Sesampainya di rumah, Kartini harus memasak dan mengurusi anak-anak. Mereka bukan hanya hidup. Kartini dari kebun teh berjuang untuk keluarganya. Demikialah realitas kemiskinan itu. Harusnya ada tanggungjawab kepantasan. Kemiskinan, penghinaan atas hak hidup manusia perempuan tumbuh bersama hijaunya daun teh.

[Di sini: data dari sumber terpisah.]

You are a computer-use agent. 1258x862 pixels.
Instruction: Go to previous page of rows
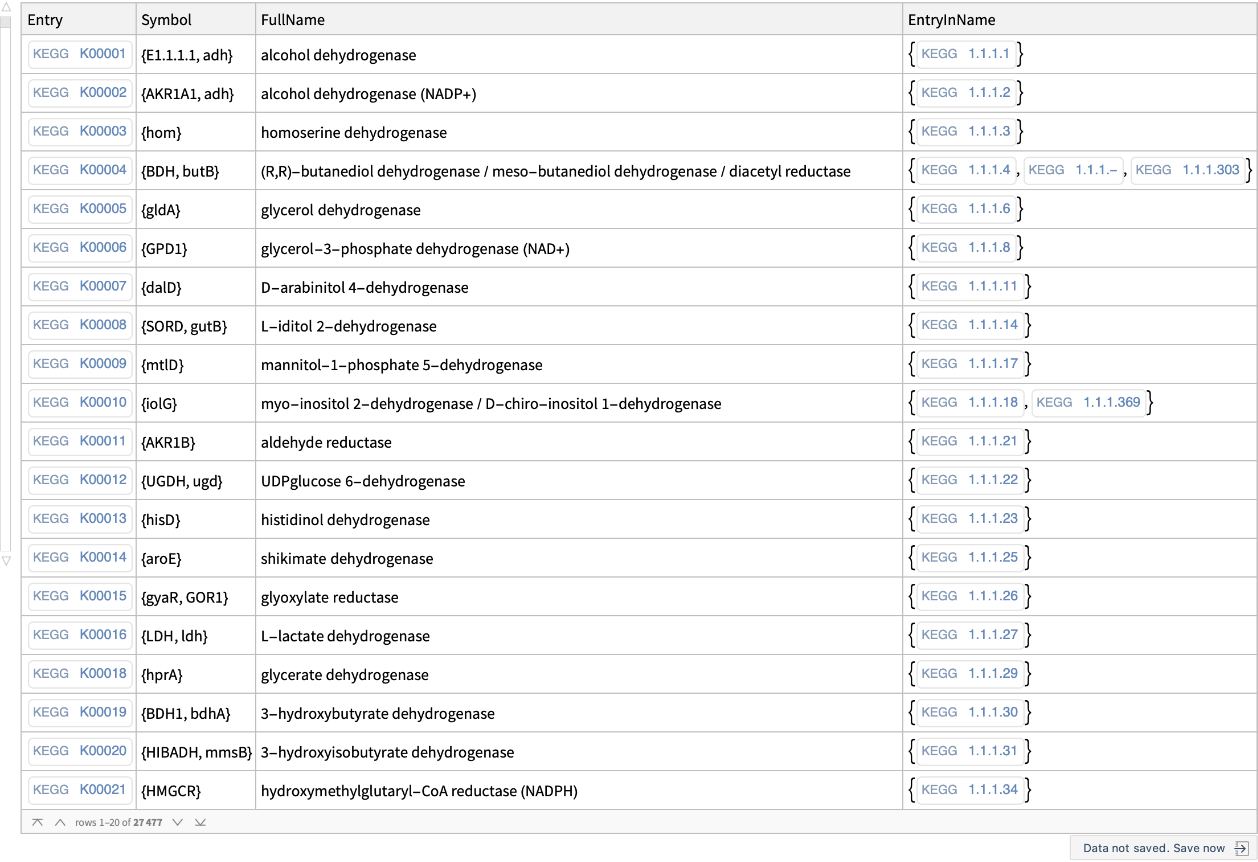[60, 822]
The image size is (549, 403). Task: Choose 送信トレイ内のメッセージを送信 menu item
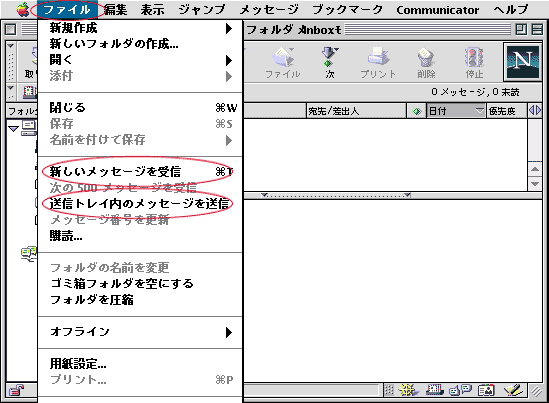(x=140, y=203)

Manakala senja datang, anak-anak sudah berangkat tidur. Kartini "harus" menimang dan "menggembirakan" suaminya. Ironika ini berubah menjadi sarkasme. dan sepanjang peradaban akankah terus begini. Kuncinya adalah pendidikan. Peluang itu tidak bisa ditunggu. Perubahan harus dimulai dari bangku-bangku kelas.
Kartini kecil berlari menuju kehidupan. Ini tidak berhenti sampai daun teh dikeringkan, dan diseruput oleh toean dan njonja di Eropa dan Amerika. Kartini di sini mati sebelum pagi menjelang.